Allan Hoffman and Sun Swept Apartment Company appeal an order of the circuit court affirming an order of the Public Service Commission in which Hoffman and Sun Swept were denied a variance from General Order No. 51. General Order No. 51 prohibits payments by utilities for promotional purposes.

On this appeal Hoffman contends the Commission’s order denying the variance is not supported by competent and substantial evidence and is unreasonable. Reversed.

This is the second appeal in this litigation. The first appeal was State ex rel. Hoffman v. Public Service Commission, 530 S.W.2d 434 (Mo.App.1975). In that case Hoffman appealed the denial by the Commission of his application for a variance under Order No. 51. The circuit court held the provision for a variance adopted by the Commission was invalid because it required the Commission to determine the validity of contracts when the Commission is prohibited from declaring or enforcing any principle of law or equity. On appeal this court held the exception contained in Amended Order No. 51 providing for certain promotional contracts to be fulfilled was valid.
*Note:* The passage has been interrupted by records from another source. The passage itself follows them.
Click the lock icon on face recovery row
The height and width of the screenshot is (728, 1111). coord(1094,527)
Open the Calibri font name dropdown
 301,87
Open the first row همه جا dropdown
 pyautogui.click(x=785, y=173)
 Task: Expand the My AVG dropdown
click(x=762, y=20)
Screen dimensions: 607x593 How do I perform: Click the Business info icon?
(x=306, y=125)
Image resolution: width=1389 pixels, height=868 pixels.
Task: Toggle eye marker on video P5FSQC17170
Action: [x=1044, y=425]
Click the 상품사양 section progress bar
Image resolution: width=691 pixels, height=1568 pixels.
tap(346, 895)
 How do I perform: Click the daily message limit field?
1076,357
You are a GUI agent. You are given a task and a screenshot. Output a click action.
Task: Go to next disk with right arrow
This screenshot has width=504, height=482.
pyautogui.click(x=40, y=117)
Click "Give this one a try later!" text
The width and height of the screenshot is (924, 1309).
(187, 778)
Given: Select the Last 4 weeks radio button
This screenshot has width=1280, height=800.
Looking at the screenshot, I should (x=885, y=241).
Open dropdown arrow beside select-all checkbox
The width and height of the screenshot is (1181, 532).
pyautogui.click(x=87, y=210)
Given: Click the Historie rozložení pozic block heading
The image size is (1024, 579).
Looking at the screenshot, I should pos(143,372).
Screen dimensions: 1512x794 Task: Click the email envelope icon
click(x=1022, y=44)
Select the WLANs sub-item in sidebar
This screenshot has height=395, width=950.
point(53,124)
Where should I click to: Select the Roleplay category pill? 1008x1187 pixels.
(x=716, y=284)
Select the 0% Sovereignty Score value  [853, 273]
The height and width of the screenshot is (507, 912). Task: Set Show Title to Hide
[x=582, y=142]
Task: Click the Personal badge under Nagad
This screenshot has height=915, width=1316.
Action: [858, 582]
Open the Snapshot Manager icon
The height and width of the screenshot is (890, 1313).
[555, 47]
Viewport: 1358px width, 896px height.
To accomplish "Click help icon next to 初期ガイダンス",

This court held the Commission was entitled to formulate a rule which employed the use of legal terms and could apply the “undisputed legal terms” to “raw facts” to make the necessary administrative finding of whether or not a variance should be granted. 530 S.W.2d 439, 440. This court remanded the ease to the circuit court in order to review the Commission’s order to determine if it were reasonable and supported by substantial and competent evidence.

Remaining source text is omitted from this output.